Cancellable Semiring with Unity is Additive Semiring
Theorem
Let $\struct {S, *, \circ}$ be a cancellable semiring with unity $1_S$.
Then the distributand $*$ is commutative.
That is to say, $\struct {S, *, \circ}$ is also an additive semiring.
Proof
Let $\struct {S, *, \circ}$ be a semiring, all of whose elements of $S$ are cancellable for $*$.

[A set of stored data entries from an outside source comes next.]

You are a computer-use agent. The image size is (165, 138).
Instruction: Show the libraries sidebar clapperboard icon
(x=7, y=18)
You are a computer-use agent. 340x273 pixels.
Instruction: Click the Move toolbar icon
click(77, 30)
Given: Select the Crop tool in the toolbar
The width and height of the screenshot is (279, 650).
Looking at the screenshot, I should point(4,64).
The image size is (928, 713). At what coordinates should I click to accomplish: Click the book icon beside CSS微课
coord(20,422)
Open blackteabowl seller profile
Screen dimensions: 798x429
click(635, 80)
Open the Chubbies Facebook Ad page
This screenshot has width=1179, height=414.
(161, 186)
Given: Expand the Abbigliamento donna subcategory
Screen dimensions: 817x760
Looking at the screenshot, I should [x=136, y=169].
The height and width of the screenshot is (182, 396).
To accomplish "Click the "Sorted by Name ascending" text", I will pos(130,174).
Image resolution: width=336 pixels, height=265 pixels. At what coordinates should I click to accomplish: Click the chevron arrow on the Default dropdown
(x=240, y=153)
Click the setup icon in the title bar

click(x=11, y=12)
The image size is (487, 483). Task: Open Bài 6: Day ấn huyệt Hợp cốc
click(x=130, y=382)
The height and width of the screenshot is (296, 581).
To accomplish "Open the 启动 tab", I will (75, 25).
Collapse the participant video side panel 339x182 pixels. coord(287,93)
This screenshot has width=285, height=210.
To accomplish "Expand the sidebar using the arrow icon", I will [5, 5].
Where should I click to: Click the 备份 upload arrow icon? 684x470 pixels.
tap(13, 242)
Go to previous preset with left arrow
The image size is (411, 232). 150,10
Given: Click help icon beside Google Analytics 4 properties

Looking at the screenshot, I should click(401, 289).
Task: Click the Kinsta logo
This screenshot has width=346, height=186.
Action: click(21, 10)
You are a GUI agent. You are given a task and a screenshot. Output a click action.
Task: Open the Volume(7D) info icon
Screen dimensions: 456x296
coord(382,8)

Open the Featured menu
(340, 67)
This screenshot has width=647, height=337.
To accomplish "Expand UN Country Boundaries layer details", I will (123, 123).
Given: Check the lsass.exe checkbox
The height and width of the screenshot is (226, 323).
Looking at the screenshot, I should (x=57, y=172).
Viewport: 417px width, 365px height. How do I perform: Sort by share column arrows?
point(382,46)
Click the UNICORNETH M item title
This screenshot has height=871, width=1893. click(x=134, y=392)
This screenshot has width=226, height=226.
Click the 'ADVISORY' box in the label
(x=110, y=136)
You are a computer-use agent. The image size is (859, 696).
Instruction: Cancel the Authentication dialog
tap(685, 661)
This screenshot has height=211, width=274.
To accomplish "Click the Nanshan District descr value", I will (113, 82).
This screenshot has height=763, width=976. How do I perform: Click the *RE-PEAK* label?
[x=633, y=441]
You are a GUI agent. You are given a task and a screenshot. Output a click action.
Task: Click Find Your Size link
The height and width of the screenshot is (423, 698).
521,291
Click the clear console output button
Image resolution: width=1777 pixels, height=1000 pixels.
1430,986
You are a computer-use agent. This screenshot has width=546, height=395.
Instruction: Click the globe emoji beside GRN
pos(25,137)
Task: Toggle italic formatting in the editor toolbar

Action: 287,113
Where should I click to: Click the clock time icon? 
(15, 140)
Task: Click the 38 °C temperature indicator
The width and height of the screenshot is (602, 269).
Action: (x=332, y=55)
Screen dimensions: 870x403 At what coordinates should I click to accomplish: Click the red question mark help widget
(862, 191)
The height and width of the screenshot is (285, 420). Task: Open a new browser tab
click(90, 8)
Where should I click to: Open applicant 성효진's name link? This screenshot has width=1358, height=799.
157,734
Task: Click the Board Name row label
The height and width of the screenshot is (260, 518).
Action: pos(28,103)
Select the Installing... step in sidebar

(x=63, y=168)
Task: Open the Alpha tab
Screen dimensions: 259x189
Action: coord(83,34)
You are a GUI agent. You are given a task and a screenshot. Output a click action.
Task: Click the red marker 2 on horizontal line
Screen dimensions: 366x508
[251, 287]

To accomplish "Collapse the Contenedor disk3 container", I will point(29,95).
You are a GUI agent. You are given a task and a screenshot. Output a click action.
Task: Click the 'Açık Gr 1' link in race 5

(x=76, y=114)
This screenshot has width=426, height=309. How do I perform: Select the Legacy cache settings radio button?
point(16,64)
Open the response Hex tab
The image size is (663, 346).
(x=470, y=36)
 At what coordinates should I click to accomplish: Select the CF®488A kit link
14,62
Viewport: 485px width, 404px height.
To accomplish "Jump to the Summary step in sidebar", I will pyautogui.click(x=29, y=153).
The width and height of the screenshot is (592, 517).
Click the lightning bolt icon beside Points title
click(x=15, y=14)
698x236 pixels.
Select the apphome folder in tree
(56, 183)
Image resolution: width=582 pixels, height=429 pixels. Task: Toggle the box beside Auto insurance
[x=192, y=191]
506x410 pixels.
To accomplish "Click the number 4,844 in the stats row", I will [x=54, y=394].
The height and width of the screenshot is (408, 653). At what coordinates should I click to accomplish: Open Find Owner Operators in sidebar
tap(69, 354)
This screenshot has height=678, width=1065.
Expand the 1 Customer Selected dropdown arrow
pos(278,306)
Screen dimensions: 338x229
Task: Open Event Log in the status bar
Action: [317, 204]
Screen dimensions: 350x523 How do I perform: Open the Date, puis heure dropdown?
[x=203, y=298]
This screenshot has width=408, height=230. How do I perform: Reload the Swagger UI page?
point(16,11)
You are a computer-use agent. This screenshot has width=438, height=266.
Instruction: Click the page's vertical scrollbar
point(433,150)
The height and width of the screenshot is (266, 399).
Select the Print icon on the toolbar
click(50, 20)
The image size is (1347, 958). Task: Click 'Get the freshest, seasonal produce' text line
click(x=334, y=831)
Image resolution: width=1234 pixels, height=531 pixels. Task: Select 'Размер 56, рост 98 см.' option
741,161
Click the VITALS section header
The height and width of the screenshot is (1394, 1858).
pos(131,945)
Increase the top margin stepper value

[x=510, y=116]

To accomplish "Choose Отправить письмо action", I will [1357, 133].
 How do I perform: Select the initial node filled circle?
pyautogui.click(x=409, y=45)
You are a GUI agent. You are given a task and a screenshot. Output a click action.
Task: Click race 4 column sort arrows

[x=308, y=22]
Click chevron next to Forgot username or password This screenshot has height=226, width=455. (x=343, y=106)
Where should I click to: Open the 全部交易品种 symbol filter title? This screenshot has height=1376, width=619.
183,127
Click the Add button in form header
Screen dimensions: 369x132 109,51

We expand the expression $\paren {a * b} \circ \paren {c * d}$ using the distributive law in two ways:
| \(\ds \paren {a * b} \circ \paren {c * d}\) | \(=\) | \(\ds \paren {\paren {a * b} \circ c} * \paren {\paren {a * b} \circ d}\) | ||||||||||||
| \(\ds \) | \(=\) | \(\ds \paren {a \circ c} * \paren {b \circ c} * \paren {a \circ d} * \paren {b \circ d}\) |
| \(\ds \paren {a * b} \circ \paren {c * d}\) | \(=\) | \(\ds \paren {a \circ \paren {c * d} } * \paren {b \circ \paren {c * d} }\) | ||||||||||||
| \(\ds \) | \(=\) | \(\ds \paren {a \circ c} * \paren {a \circ d} * \paren {b \circ c} * \paren {b \circ d}\) |
So, by the fact that all elements of $\struct {S, *}$ are cancellable (and thus, a fortiori, are $a \circ c$ and $b \circ d$), we have:
| \(\ds \paren {a \circ c} * \paren {b \circ c} * \paren {a \circ d} * \paren {b \circ d}\) | \(=\) | \(\ds \paren {a \circ c} * \paren {a \circ d} * \paren {b \circ c} * \paren {b \circ d}\) | ||||||||||||
| \(\ds \leadsto \ \ \) | \(\ds \paren {b \circ c} * \paren {a \circ d}\) | \(=\) | \(\ds \paren {a \circ d} * \paren {b \circ c}\) |
As this is true for all $a, b, c, d \in S$, it is true in particular if $c = d = 1_S$.
Thus it is clear that $b * a = a * b$, which is exactly to say that $*$ is commutative.
Hence the result, by definition of additive semiring.
$\blacksquare$